Damrick did not know this from experience. The thousands of drills and maneuvers in his three years at sea had gone like clockwork. The Kingdom of Nearing Vast had not been at war for decades, and while the Kingdom of Drammun postured and threatened and encroached and spied as always, the only actual bloodletting enemies of the Vast people were pirates. And in Damrick's experience, pirates flew like rousted pheasants when a royal navy frigate like the
Defender
topped the horizon.

Today, though, on the final leg of his last voyage, a sleek little brigantine flaunting the skull-and-bones was revealed suddenly when the
Defender
rounded the western tip of Fire Island, on a northwesterly heading. In full view of the Vast man-o'-war, the pirates unloaded a salvo into the belly of a fat, slow merchant vessel. These pirates, intent on their prize, were caught sails struck, stern to their new foe. The brigantine began a turn to windward, hard to port, abandoning her would-be prize in an effort to avoid being run upon from starboard astern, hopeful to get her prow around far enough to manage a broadside engagement, port side to port side.

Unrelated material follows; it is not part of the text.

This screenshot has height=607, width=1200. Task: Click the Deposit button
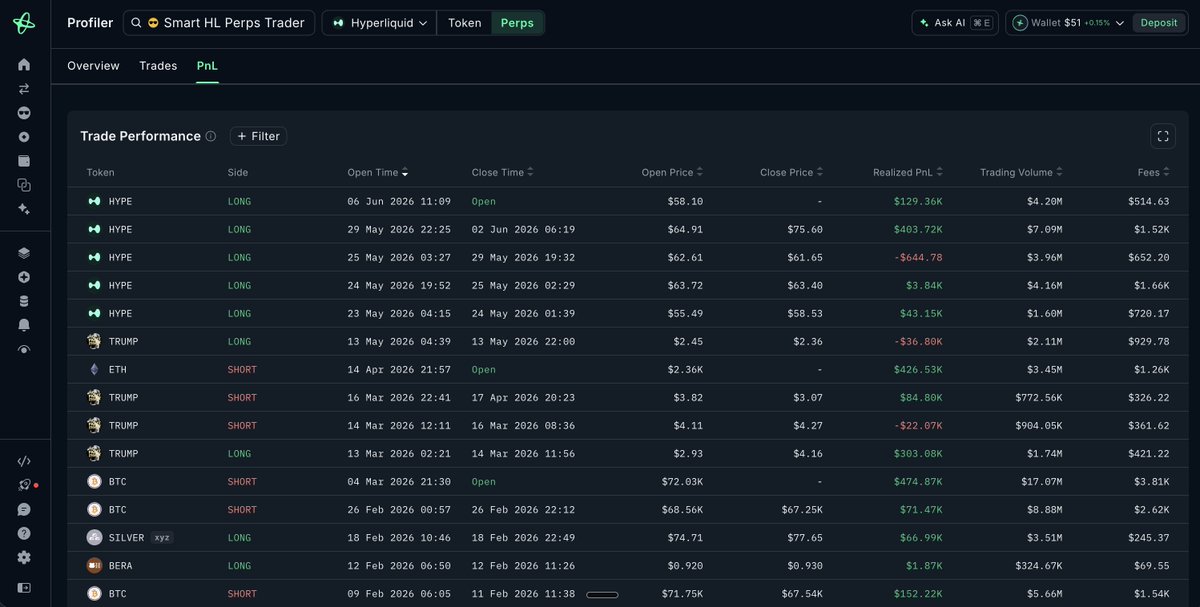coord(1159,23)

She moved quickly, but in error. The
Defender'
s captain immediately ordered his helmsman to steer the ship between the pirates and their prey.
The brigantine's port turn and the man-o'-war's forward momentum would conspire together to keep the outlaws' stern exposed for the entire pass. With only one aft cannon facing a broadside of fifteen guns, the conclusion was foregone.

The
Defender
was at two hundred yards and closing, all her guns primed and loaded, when fire belched from the brigantine's stern cannon. An orange blur whirred over Damrick's head, passing through the heavy sailcloth as though it were frayed gossamer. The echoing boom trailed behind like a lazy watchdog finally aroused. Damrick felt heat in the wake of the shot, as though the midsummer sun had suddenly crossed the sky in a flash.

“They aim to burn us down,” muttered the compact, red-faced Lye Mogene, kneeling to Damrick's right. This young marine wore a thick, ragged brown beard under round, ruddy cheeks that pushed up against deeply creased, sunken eyes. The combination made him look healthy but always tired. Now he swore at pirates in general and nestled one cheek firmly into his rifle stock.

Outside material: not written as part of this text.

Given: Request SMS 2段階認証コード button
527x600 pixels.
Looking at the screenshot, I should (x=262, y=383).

Damrick looked at the round hole in the canvas above him, saw it was blackened around the edges. A few red embers still struggled to catch the canvas. He had heard stories about red-hot cannonballs, how they'd pass through a man and leave him dead with a clean hole and no blood. He raised his own long rifle, sighted down the barrel at the approaching ship. He saw a thin plume of smoke rising from her afterdeck. That would be the furnace in which her crew heated the shot.